• _TEXTO SELECIONADO_
○ ○ ○ ○ ○ ○ ○

Saudade de tempos felizes ou a história por detrás de um batom

Esta história começa com a minha amiga Sara Raquel. Brasileira e do signo Carneiro, ela é uma mulher de 31 anos, bonita e fogosa. Hoje, é casada e tem dois filhos, mas eu e ela partilhamos um segredo – um batom que a acompanhou durante mais de metade da vida.

Quando tínhamos 15 anos e andávamos na escola secundária, éramos muito populares entre a população masculina dentro e fora do recinto escolar.

Sendo mais “produzida”, vistosa e desinibida, a Sara Raquel teve então a ideia de mandar vir do Brasil um batom vermelho que pagámos a meias e que prometia «arrasar na balada». Esperámos 15 dias – muitos deles fechadas em casa da Sara Raquel ao final da tarde a ensaiar visuais, penteados e conjuntos para combinar com o batom – até ela receber o aviso para ir levantar a encomenda aos correios.

Pusemos água de colónia a rodos e saímos em busca do batom para seduzir.

Levantámos o envelope com o batom lá dentro. O exterior era sofisticado, “red cerise” – tal qual o batom prometia ser nos anúncios. Estávamos tão ansiosas que corremos para o prédio onde a Sara Raquel vivia e subimos as escadas até ao quinto andar sem esperar pelo elevador.

Mal entrámos em casa, ela pousou as chaves sobre o móvel do átrio de entrada e abriu o envelope. E ali estava ele: o batom cerise de mulher fatal para todos os rapazes e homens do mundo e arredores ficarem (ainda mais) caídos aos nossos pés.

Só havia um problema. O batom era apenas um e nós, apesar de sermos muito amigas, éramos duas. Embora fôssemos muito chegadas, vivíamos em terras diferentes e não havia nenhuma hipótese de podermos utilizar o batom no mesmo dia.

Éramos como irmãs muito queridas. Assim, fizemos uma escala para utilizarmos o batom até podermos mandar vir o próximo. No entanto, eu sabia que aquele batom não era para mim. Era aquele o batom propício a mudar a vida da Sara Raquel. E tinha razão, como verão mais adiante.

Abraçámo-nos, um pouco emocionadas por termos conseguido trazer um batom de tão longe e a Sara Raquel retirou-lhe a tampa. Ouviu-se um “ploc” e entrou em vigor a época da cerise perfeita.

A minha amiga pôs aquele batom, penteou-se e vestiu-se. Estava absolutamente perfeita. O red realçava por contraste a pele pálida dela e o cabelo acobreado que ainda hoje usa com o tom natural. O tom cerise valorizava os traços clássicos do rosto de Sara Raquel e concedia-lhe aquele je ne sais quoi caraterístico de uma elegância sublime.

Depressa chegou a minha vez. Estava bastante nervosa. Acontece que não gostei (nem a Sara Raquel gostou) de me ver com o batom. Desta forma, eu nunca o usaria e a Sara Raquel poderia usá-lo sem limitações.

Ela ainda tentou consolar-me e disse que me ajudaria a procurar o batom perfeito para mim, mas eu não gosto muito de ser consolada. Respondi-lhe haver coisas do domínio do destino: o batom perfeito, tal como o homem perfeito, viriam ter comigo no momento certo e nunca antes disso.

○ ○ ○ ○ ○ ○ ○

• _ENTRADAS LISTADAS_
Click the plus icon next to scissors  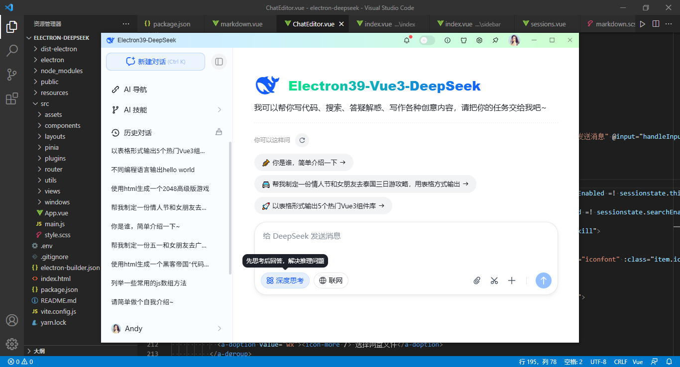click(x=511, y=280)
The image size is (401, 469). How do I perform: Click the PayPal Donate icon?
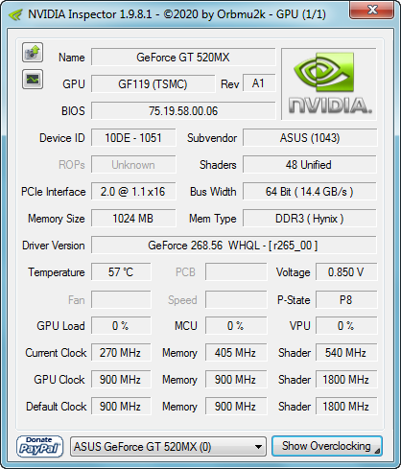click(39, 446)
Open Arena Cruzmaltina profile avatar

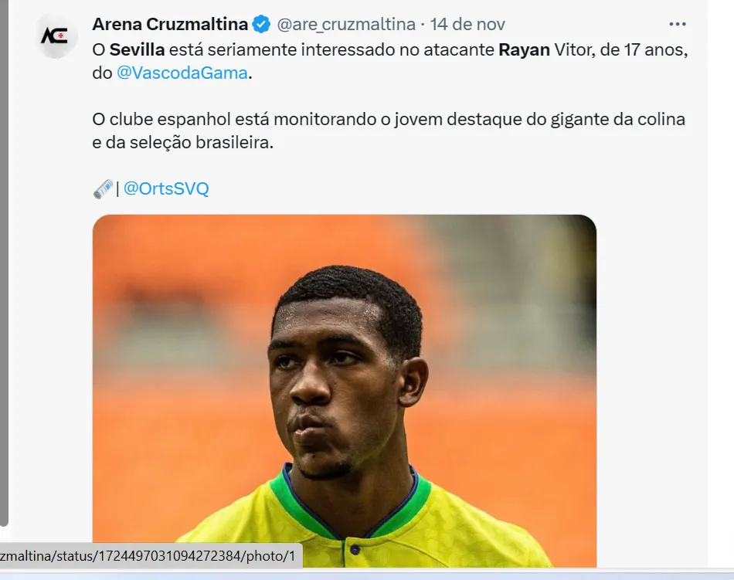tap(56, 36)
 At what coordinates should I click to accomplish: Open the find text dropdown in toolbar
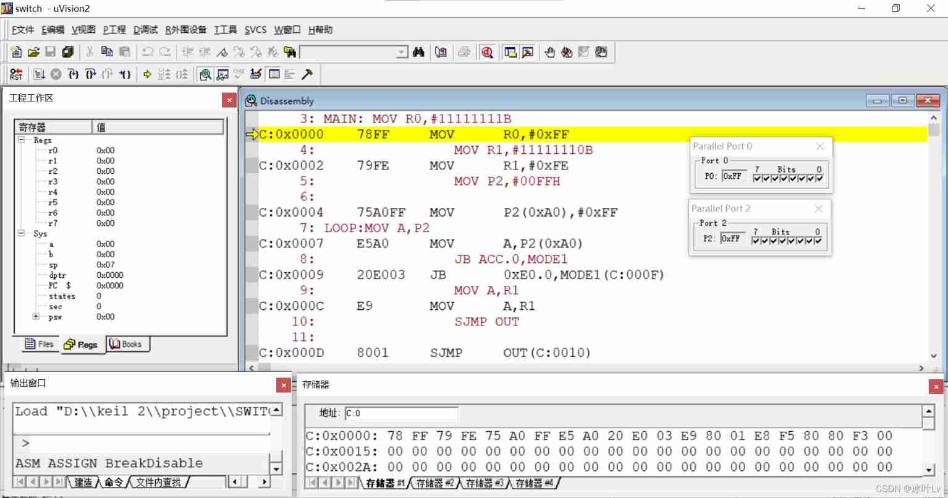(402, 53)
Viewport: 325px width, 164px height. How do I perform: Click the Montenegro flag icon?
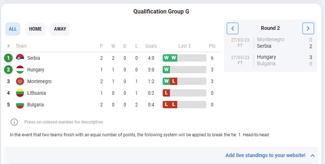[x=20, y=81]
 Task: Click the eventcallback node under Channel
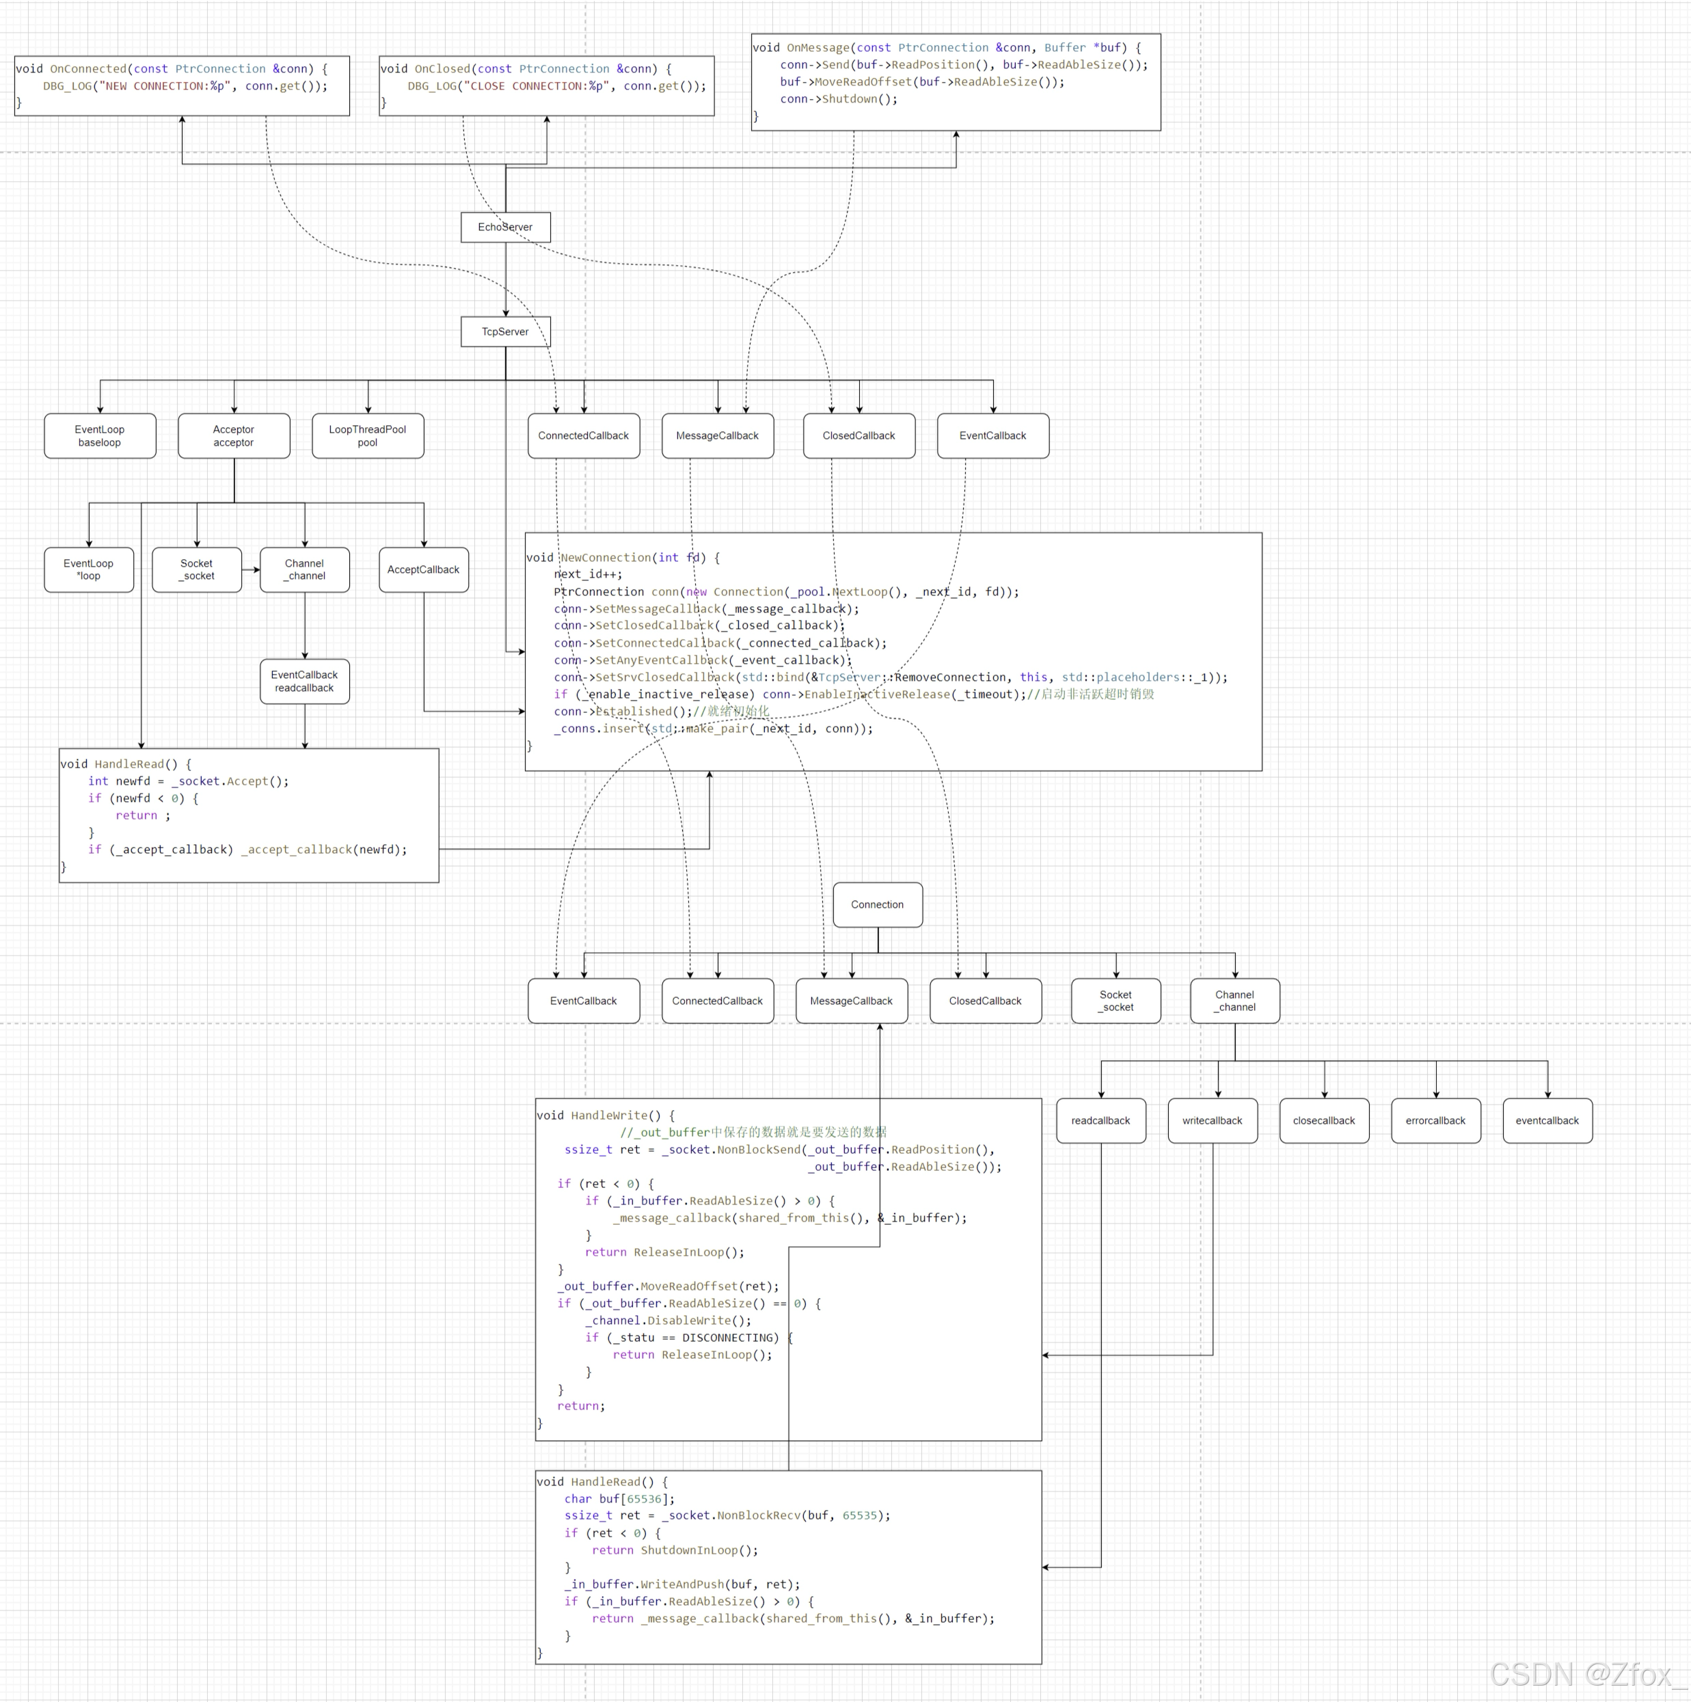(1547, 1121)
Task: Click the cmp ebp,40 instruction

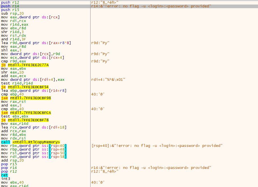Action: click(12, 94)
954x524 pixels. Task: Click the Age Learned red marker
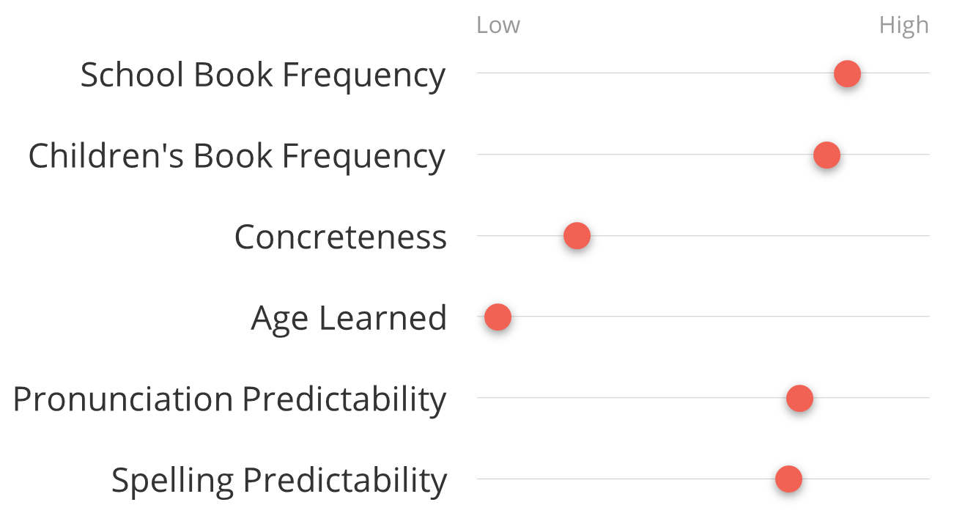498,317
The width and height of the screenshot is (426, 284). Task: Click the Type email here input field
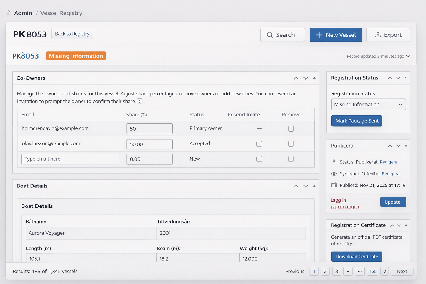[x=70, y=159]
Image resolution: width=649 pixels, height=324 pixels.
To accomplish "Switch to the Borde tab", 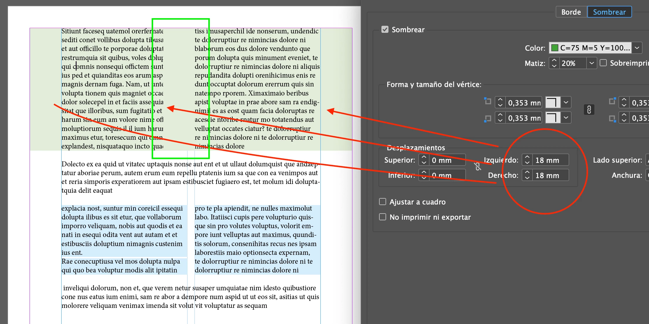I will 571,12.
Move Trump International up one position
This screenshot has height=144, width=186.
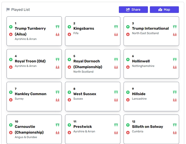coord(128,27)
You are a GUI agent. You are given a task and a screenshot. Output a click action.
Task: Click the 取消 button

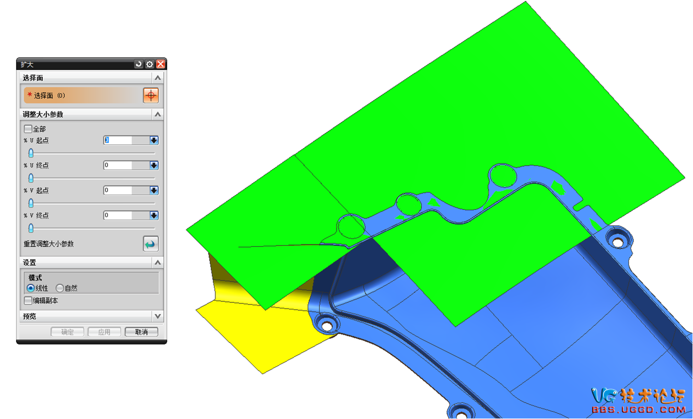point(141,332)

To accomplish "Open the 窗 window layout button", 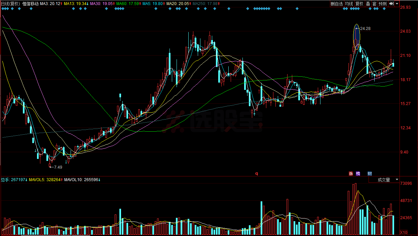I will pos(374,4).
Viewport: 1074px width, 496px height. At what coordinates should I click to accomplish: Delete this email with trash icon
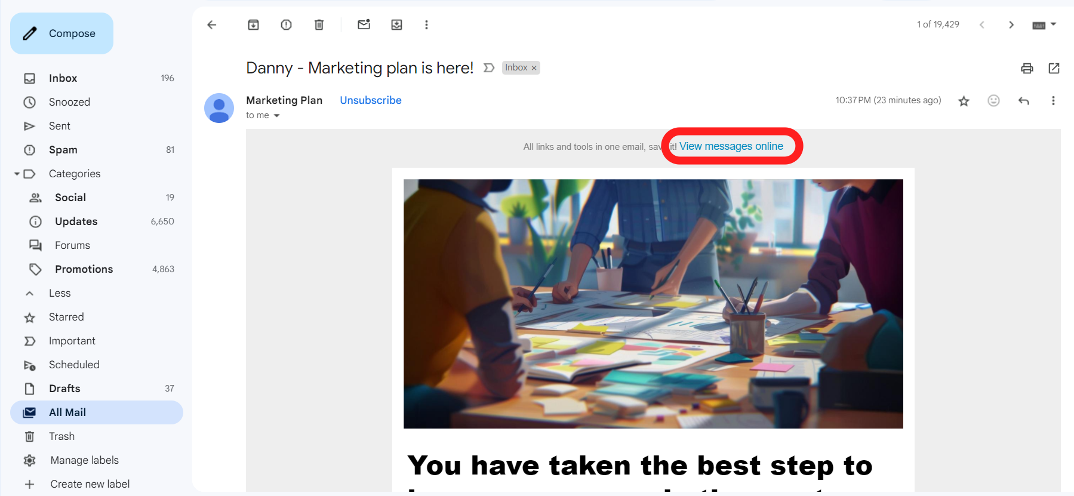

○ ○ ○ ○ ○ ○ ○

• _INSTRUÇÕES DO EXERCÍCIO_
Indique se cada afirmação está de acordo com o texto sobre o batom, respondendo sim ou não e citando as palavras exatas do texto que o decidem. (a) O batom foi pago apenas pela Sara Raquel. (b) Subiram até ao quinto andar pelas escadas, sem esperar pelo elevador. (c) Quem conta a história gostou de se ver com o batom. As entradas constituem material à parte, sem ligação ao texto.

• _EXERCÍCIO RESOLVIDO_
(a) Não: «que pagámos a meias».
(b) Sim: «subimos as escadas até ao quinto andar sem esperar pelo elevador».
(c) Não: «não gostei (nem a Sara Raquel gostou) de me ver com o batom».